(Stored records)
*** Begin section ***

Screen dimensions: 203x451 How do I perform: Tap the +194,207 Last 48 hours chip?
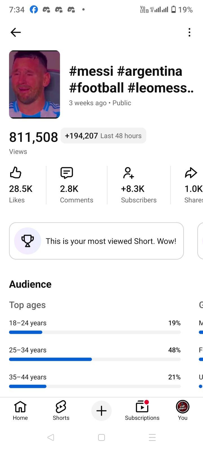[x=103, y=136]
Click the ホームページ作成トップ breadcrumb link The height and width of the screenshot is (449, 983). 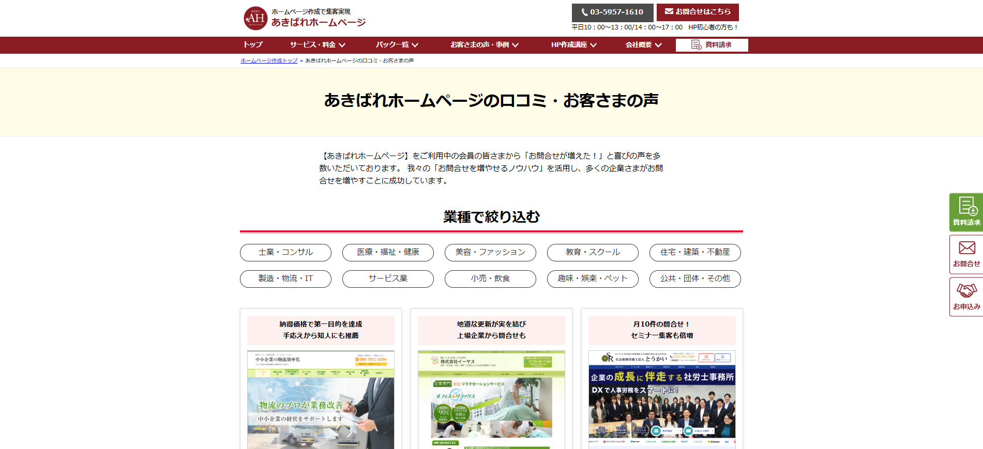[269, 61]
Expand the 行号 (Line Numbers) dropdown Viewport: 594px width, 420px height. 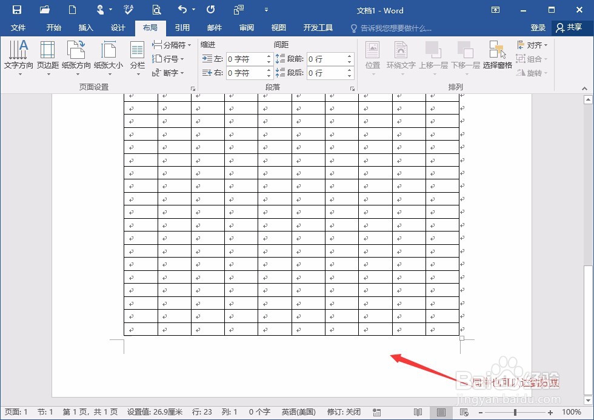(168, 58)
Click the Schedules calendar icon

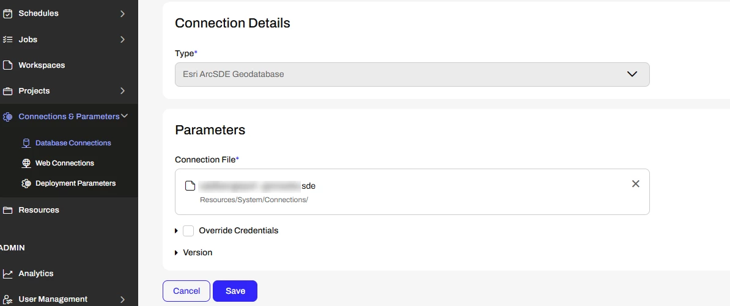pyautogui.click(x=8, y=13)
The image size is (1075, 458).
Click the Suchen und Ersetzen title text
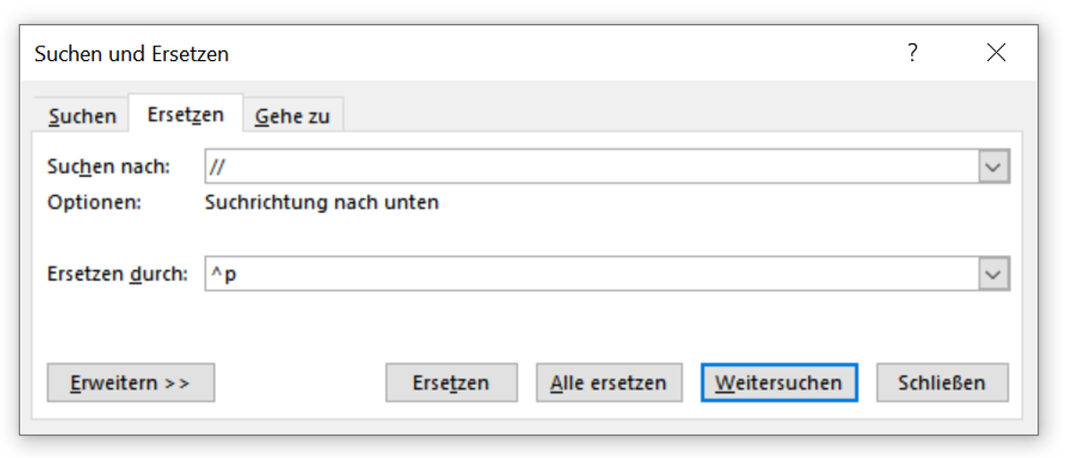pyautogui.click(x=132, y=54)
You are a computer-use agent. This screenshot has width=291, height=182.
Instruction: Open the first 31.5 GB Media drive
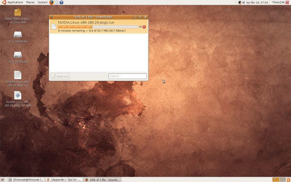click(18, 35)
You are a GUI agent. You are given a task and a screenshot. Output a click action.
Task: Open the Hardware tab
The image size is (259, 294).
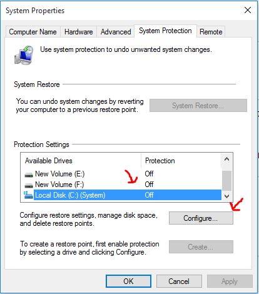tap(79, 32)
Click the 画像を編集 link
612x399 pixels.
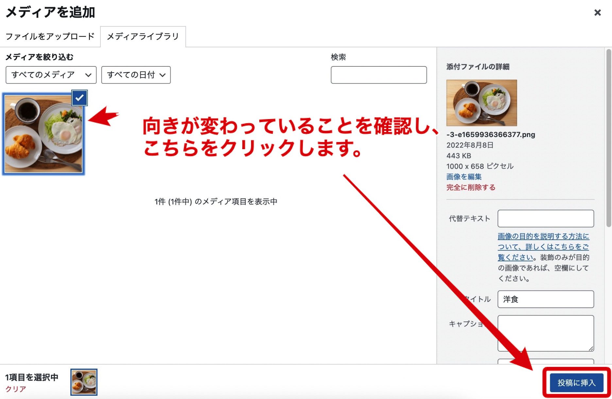464,177
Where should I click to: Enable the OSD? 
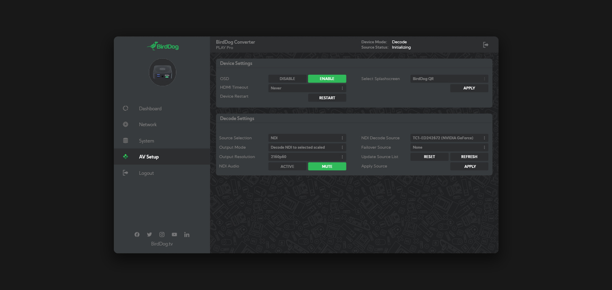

*** End section ***

● **Required work**
The copy should start at the line that contains "You are a GUI", end at the last line of the entries above, and match each line exactly, with pictures dropped.

● **Output below**
You are a GUI agent. You are given a task and a screenshot. Output a click action.
Task: Open the Hardware tab
The image size is (259, 294).
tap(79, 32)
Click the 画像を編集 link
612x399 pixels.
464,177
Where should I click to: Enable the OSD? 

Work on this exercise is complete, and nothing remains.